Exhibit 10.4
EXECUTION COPY
AMENDMENT NO. 1 TO ASSET
PURCHASE AGREEMENT
This AMENDMENT NO. 1 TO ASSET
PURCHASE AGREEMENT (this “ Agreement ”)
is entered into as of this 6th day of April, 2009, by and among
Nanometrics- Israel Ltd. (“ Nanometrics
”) and Tevet Process Control Technologies Ltd. (“
Seller ,” together with Nanometrics, the
“ Parties ”). Capitalized terms used in
this Agreement and not otherwise defined herein shall have the
meaning given to such terms in the Asset Purchase Agreement (as
defined below).
RECITALS
WHEREAS, pursuant to the Asset
Purchase Agreement by and between Nanometrics and Seller, dated as
of May 7, 2008 (the “ Asset Purchase
Agreement ”), Seller sold certain of its assets to
Nanometrics in accordance with the terms and conditions set forth
therein;
WHEREAS, pursuant to
Section 11.02 of the Asset Purchase Agreement,
Nanometrics and Seller may amend the Asset Purchase Agreement by a
written agreement executed by Nanometrics and Seller, and
Nanometrics and Seller wish to amend the Asset Purchase Agreement
to amend each of Nanometrics’ and Seller’s remedies
thereunder, as set forth herein;
WHEREAS, in connection with the
Asset Purchase Agreement, the Parties and ESOP Management and Trust
Services Ltd. (the “ Escrow Agent ”)
entered into the Escrow Agreement, dated as of May 19, 2008
(the “ Escrow Agreement ”), pursuant to
which a portion of the purchase price payable to Nanometrics under
the Asset Purchase Agreement was deposited with the Escrow Agent,
which amount was to be held in escrow and released by the Escrow
Agent in accordance with the terms and conditions set forth in the
Escrow Agreement; and
WHEREAS, in connection with the
execution and delivery of this Agreement by the Parties, the
Parties and the Escrow Agent have entered into a Termination
Agreement, of even date herewith (the “ Termination
Agreement ”), which agreement amends the Escrow
Agreement, terminates the escrow established thereunder and
provides for the disbursement of the escrow funds.

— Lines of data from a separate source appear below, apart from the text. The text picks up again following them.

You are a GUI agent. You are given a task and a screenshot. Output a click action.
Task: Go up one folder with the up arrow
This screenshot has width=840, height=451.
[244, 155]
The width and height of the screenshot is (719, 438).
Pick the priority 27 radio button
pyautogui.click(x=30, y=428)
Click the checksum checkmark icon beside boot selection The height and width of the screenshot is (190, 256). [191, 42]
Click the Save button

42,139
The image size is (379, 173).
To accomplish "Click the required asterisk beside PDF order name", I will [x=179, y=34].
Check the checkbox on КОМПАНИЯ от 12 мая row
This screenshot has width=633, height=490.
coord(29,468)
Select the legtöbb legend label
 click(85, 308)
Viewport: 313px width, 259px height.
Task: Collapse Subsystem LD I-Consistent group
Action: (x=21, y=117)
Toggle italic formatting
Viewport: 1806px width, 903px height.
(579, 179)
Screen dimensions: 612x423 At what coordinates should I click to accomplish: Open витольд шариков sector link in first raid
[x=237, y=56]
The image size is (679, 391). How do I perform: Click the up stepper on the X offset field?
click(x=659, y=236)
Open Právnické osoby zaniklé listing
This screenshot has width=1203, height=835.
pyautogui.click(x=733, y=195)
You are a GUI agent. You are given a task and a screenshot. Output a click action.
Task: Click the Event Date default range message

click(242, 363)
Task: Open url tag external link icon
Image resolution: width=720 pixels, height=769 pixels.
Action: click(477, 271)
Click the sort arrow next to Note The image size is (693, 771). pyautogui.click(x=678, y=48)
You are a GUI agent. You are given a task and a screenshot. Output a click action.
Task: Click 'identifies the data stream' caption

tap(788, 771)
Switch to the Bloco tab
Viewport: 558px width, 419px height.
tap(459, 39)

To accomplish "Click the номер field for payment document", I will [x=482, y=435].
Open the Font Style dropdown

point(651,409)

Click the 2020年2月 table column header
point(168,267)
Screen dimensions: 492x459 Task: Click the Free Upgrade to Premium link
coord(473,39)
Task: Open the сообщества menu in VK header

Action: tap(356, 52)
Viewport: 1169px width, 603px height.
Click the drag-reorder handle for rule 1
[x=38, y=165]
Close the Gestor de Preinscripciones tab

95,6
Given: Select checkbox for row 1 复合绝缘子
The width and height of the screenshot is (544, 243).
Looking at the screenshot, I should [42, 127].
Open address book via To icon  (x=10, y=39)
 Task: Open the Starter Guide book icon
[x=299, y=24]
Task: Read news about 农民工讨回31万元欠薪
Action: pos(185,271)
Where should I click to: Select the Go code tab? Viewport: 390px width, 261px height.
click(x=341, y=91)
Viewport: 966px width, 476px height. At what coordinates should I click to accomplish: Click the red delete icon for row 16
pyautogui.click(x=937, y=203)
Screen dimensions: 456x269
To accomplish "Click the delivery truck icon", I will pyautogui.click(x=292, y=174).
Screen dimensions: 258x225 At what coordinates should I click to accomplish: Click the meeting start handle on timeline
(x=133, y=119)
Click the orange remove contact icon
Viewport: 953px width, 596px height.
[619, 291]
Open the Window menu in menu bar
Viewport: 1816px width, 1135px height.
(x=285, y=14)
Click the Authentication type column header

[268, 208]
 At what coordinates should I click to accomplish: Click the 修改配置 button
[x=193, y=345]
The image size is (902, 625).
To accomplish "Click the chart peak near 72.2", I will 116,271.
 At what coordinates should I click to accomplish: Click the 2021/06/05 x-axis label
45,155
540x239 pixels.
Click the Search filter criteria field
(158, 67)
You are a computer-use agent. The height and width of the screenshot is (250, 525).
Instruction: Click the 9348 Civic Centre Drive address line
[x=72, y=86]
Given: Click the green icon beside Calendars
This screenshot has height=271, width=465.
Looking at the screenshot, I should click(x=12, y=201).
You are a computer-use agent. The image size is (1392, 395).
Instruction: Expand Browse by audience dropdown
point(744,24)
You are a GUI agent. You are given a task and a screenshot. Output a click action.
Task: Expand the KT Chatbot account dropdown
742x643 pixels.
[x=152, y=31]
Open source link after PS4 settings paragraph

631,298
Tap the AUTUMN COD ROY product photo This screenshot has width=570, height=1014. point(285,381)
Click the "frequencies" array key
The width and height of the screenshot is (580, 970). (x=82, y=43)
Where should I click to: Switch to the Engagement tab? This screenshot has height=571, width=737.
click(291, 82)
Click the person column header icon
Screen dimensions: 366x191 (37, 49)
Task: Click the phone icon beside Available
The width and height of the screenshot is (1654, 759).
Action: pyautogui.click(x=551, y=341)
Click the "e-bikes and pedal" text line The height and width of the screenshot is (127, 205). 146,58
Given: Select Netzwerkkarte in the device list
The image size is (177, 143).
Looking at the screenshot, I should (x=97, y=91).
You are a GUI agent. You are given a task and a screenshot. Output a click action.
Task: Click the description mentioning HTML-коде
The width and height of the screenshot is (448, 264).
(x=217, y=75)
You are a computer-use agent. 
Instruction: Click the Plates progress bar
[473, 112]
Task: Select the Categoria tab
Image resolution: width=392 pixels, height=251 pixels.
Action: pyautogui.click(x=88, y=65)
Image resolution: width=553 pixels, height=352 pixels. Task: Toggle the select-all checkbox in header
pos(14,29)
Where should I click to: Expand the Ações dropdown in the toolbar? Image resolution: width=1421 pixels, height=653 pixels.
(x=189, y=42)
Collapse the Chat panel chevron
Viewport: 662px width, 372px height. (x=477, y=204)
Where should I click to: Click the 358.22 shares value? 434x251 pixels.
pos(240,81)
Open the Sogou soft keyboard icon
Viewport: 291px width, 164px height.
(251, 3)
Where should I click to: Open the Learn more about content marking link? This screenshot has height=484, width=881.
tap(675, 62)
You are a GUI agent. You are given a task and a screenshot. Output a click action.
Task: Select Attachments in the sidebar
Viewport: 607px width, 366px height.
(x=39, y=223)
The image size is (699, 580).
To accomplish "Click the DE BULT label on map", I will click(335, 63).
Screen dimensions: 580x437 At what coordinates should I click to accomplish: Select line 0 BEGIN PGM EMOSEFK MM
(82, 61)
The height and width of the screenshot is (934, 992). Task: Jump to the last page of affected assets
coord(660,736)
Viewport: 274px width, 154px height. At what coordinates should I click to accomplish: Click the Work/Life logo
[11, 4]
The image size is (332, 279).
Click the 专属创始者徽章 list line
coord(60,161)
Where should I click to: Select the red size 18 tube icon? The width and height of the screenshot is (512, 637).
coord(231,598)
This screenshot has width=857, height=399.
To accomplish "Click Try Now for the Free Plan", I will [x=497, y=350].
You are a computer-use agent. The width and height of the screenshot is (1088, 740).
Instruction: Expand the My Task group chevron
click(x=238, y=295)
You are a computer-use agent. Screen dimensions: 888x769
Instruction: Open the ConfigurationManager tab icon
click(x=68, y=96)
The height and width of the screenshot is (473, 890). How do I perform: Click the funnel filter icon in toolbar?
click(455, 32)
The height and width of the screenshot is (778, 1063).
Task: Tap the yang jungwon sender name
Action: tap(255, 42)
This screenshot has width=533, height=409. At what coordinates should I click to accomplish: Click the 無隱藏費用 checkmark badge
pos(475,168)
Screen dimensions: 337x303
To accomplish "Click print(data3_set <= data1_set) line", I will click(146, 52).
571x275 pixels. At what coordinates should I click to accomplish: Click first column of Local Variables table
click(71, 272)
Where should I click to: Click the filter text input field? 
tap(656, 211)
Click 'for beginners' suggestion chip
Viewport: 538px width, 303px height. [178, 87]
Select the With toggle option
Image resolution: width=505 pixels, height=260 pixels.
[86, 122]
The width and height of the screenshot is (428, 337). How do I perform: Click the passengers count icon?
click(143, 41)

NOW THEREFORE, in consideration of
the premises and the mutual obligations and covenants set forth
herein, and for other good and valuable consideration, the receipt
and sufficiency of which is hereby acknowledged, the Parties
hereto, intending to be legally bound, agree as follows:
AGREEMENT
1. Acknowledgement of the
Parties . As of the date hereof, each of Nanometrics and
Seller confirms and acknowledges that neither it nor any of its
respective subsidiaries, officers, directors, employees or
shareholders has asserted a demand for indemnification, a Third
Party Claim or a Direct Claim under the applicable provision of
Article IX of the Asset Purchase Agreement.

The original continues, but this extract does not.